Sufficient stability and sanity so as to set a good example, but not so much of either that they’ll realize just what the hell they’re getting into.
It’s hard to say, since this tradition is just me, for the most part, and I’m not sure I have complete faith in the current leadership.
That said, I could list the virtues I’d want myself to have, to feel confident in my own leadership of whoever decides to follow me down this path:
A Strong Relationship With Dionysos: While I wouldn’t require proof of Mystic Woo Powers (and I’m not sure how one would prove it, in any case), I think a working relationship with Himself that involves an active ritual life, a deep understanding of the God and His ways of moving in the world, and the ability to reliably do divination so as to get advice and instructions from Him are all necessary things.

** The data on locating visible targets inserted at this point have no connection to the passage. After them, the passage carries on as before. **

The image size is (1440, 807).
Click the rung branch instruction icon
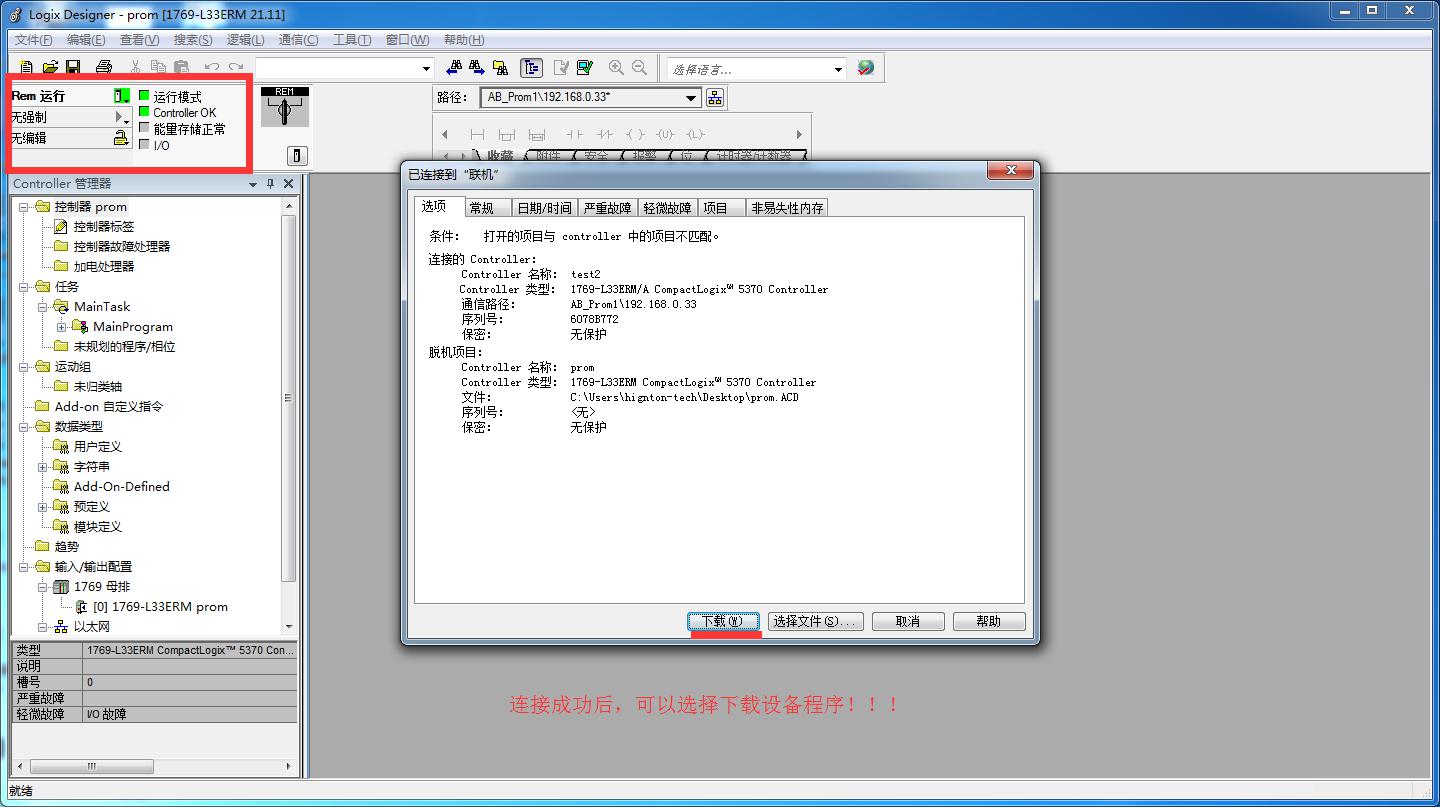coord(507,133)
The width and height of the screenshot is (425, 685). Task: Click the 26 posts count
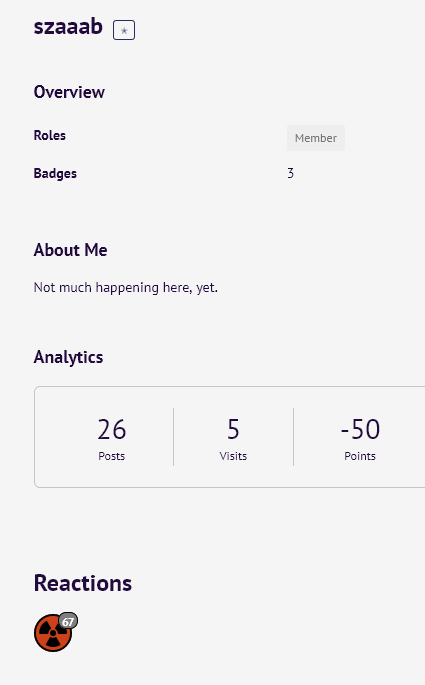tap(112, 429)
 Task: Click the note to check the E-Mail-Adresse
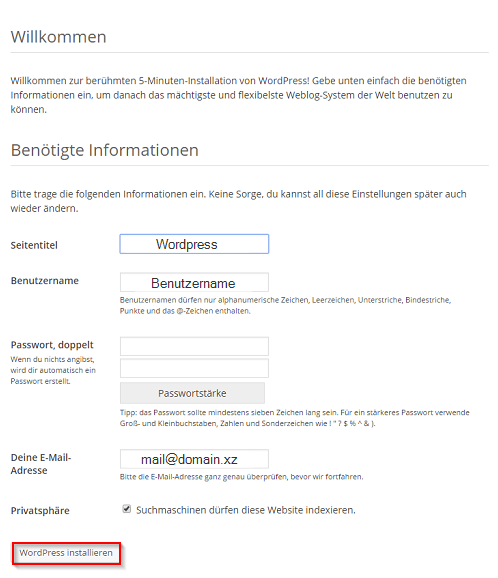click(x=241, y=477)
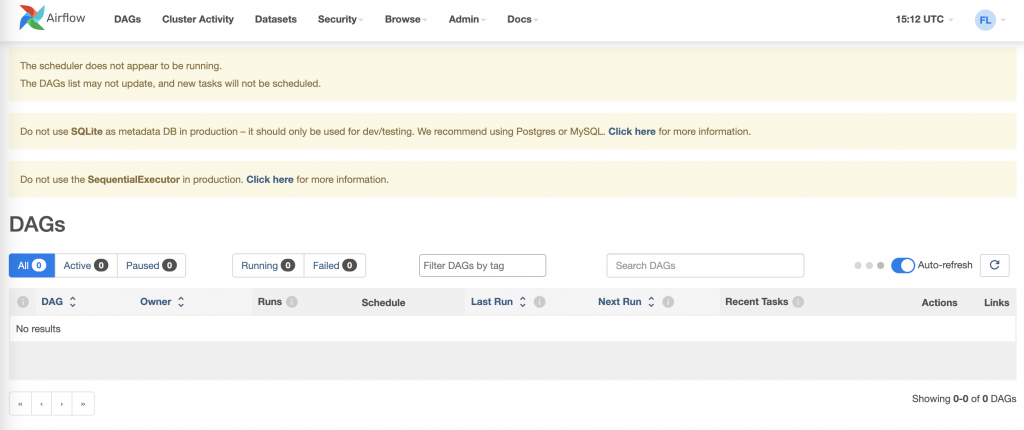The width and height of the screenshot is (1024, 430).
Task: Focus the Search DAGs field
Action: (x=705, y=265)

Scholarship: I am not a reconstructionist as such; I’m not looking for someone who can do a dissertation on Dionysos worship in the ancient world. However, I am trying to root my practices and my understanding in what ancient sources I can find. This is a modern practice for a modern Dionysos, but without a strong connection to the past, there’s no continuity.
Hospitality: So much of how I understand the relationship between gods and mortals is rooted in mutual hospitality that I don’t see how one could be a leader in this tradition without also knowing how to be a good host and a good guest. My view of what kind of role to take, when varies (I’ll do a post on hospitality soon), but a leader should be able to put themselves in the role of host to the God, host to the congregation in the God’s name, host to the congregation in their own right, and as a good guest who represents the God wherever they go.
Compassion: This is the worship of the God whose train includes the mad, the lost, and the broken. Being able to relate to the person, and not just their loudest (and possibly worst) qualities, is absolutely required of a leader. Leaders must be able to feel another’s pain and rage and fear, without judging it or taking it on themselves.
Boundaries: A complementary quality to both Hospitality and Compassion, a leader must be able to set boundaries for the good of the group and the good of the individuals in that group–including themself! A leader who allows themself to be swept up to such a degree that they can no longer differentiate between their own mood and the needs of the group or its members is helping no one.
This is especially important for a Dionysian. While there is a place for losing onself to passion, someone has to hold the space for others to do this. Someone has to minimize the risk so that others can let themselves go. Hopefully, there will be others who can do this, so no poor soul is stuck being the designated driver every time.
A Sense of Group Dynamics: Of the many bits of advice that Starhawk wrote into her first books, the bits that I think have aged the best are the ones which speak to a leading witch as someone who has to keep an eye on the relationships of the members of a group to each other. It’s easy to get caught up in the passion and the mysticism, but it’s even easier to not pay attention to seemingly mundane aspects of the group dynamic that can be as dangerous to the congregation as any malevolent spirit.
Logistic Fu: Scheduling isn’t easy. Neither is making sure there’s enough food and wine for everyone, making sure people who need rides have them, making sure that the ritual site is accessible to everyone, and the hundred other things that require someone to make a plan and see it carried out. While I’m not saying that a leader has to do all this themself (we’re all mad enough already), they at least have to make sure someone competent is doing it.
There are no doubt other qualities a leader should have. Some of them I probably take for granted, and so haven’t thought to list. Others I may have yet to learn. It’s an ongoing process.
My lover Ember and I have decided to go through Galina Krasskova’s Devotional Polytheist Meme questions together, over the next several months. We encourage our friends to follow along, and welcome links to other people’s answers in our comments, as well as your thoughts on our answers. Ember’s answer can be found at her blog, Embervoices.